Seven minutes to share

You only have seven minutes to share what is on your heart; that’s it! If that is taken literally, what could be said in seven minutes? Perhaps one would say, “I am sorry.” Another might express their love and concerns with family members or other loved ones. Some might think it would be wiser not to convey anything. I remember a time when I watched a love one preparing to go into surgery. I didn’t know if they were going to make it or not. I only had a few moments to share what could have been the last words I would ever say. To my surprise their response was, “Well, if I don’t make it, it was nice knowing you!” Wow! Nice knowing you? That was it? I was taken back and questioned if that was the appropriate thing to say, especially since it may have been the last time we ever spoke. Here is a great example of times when we really do not know what to share. How can we actually talk about our deepest thoughts and emotions? Should we wait until we only have a few minutes, or find ourselves in a life or death situation?

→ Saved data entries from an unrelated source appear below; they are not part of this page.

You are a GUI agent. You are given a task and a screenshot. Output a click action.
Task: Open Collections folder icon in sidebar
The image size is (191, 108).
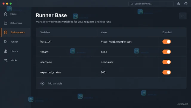[5, 23]
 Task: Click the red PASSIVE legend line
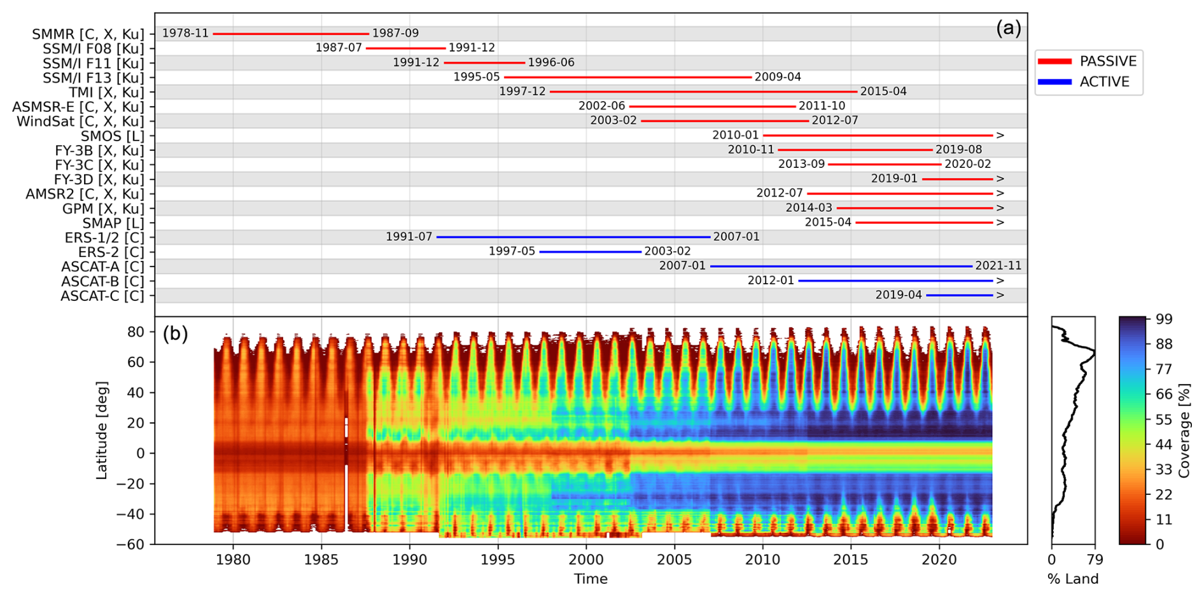(1054, 62)
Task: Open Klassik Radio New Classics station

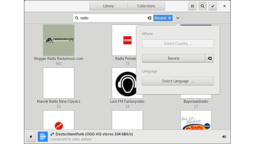Action: [x=59, y=83]
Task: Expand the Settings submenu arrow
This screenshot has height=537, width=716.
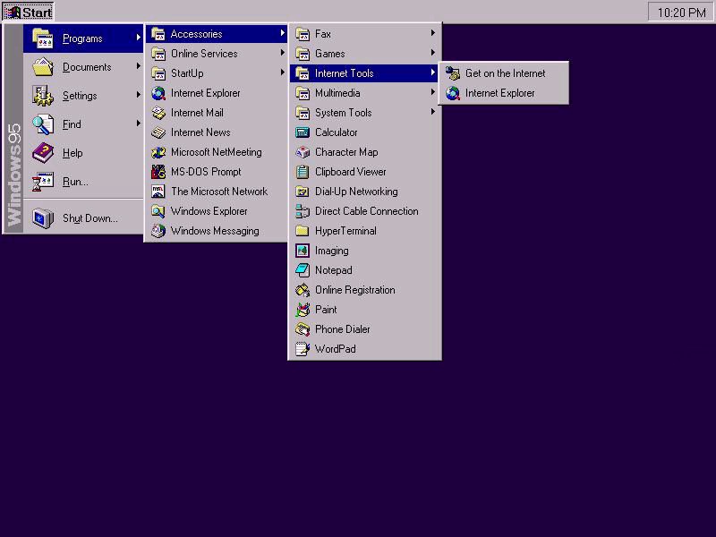Action: point(139,96)
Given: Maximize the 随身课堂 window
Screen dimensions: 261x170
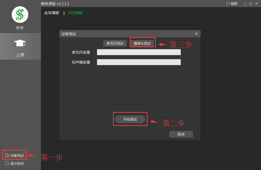Looking at the screenshot, I should coord(251,4).
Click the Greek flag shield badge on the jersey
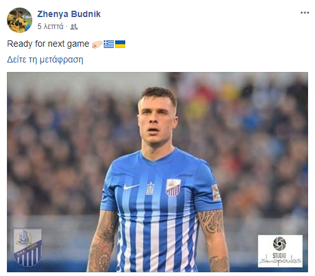Viewport: 315px width, 276px height. click(150, 189)
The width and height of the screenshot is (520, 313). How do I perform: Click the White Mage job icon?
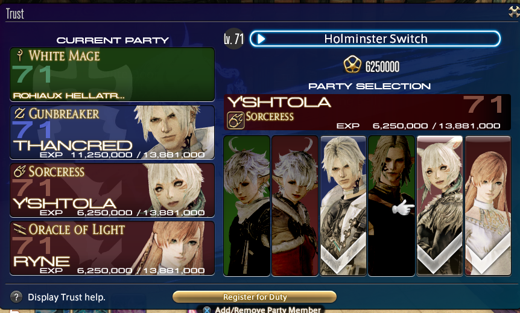pyautogui.click(x=19, y=55)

I don’t think we should. It can be difficult to talk about things other than the weather. Knowing this reality, “Out of the abundance of the heart the mouth speaks”, we may all say things we regret sooner or later. Fueled with passion, fear, sorrow or pain, we can become judgmental and create hidden resentments in our hearts. I realize what may be in my heart, good or bad, may not be the same emotion experienced by another. I understand different dynamics come in to play in relationships and communication. Now as I embrace the work of a Heart Mender I also understand healing takes place as we get to the heart of the matter, addressing issues that created pain in the first place. Many times our awareness of those issues are buried in the subconscious due to the painful circumstances experienced in the past. With a broken heart and other multifaceted challenges, protective walls are erected, masks applied, and pretenses performed for all to see.

The good news is that in a mere seven minutes, love can tear down those walls, masks can be removed, healing can take place and relationships can be restored. Time is an amazing gift. For some it is said, “Time heals all wounds.” In addition, I proclaim there are moments when giving someone precious time just to listen, time to reflect, time to be real, and time to heal, can be the most amazing and awesome gift we can ever give to each other, even if it is only seven minutes.

One thought on “Seven minutes to share

  1. Your example of a loved one’s last words before going in for surgery illustrates that we humans have an innate fear of death, and some of us have come to terms with it, while others in the room have not. The fear of death is usually a taboo topic of conversation at the dinner table. Talking about it, perhaps in therapy, can help us overcome that fear and move on with our lives. Isn’t that amazing? Talking about our fears can cure our fears!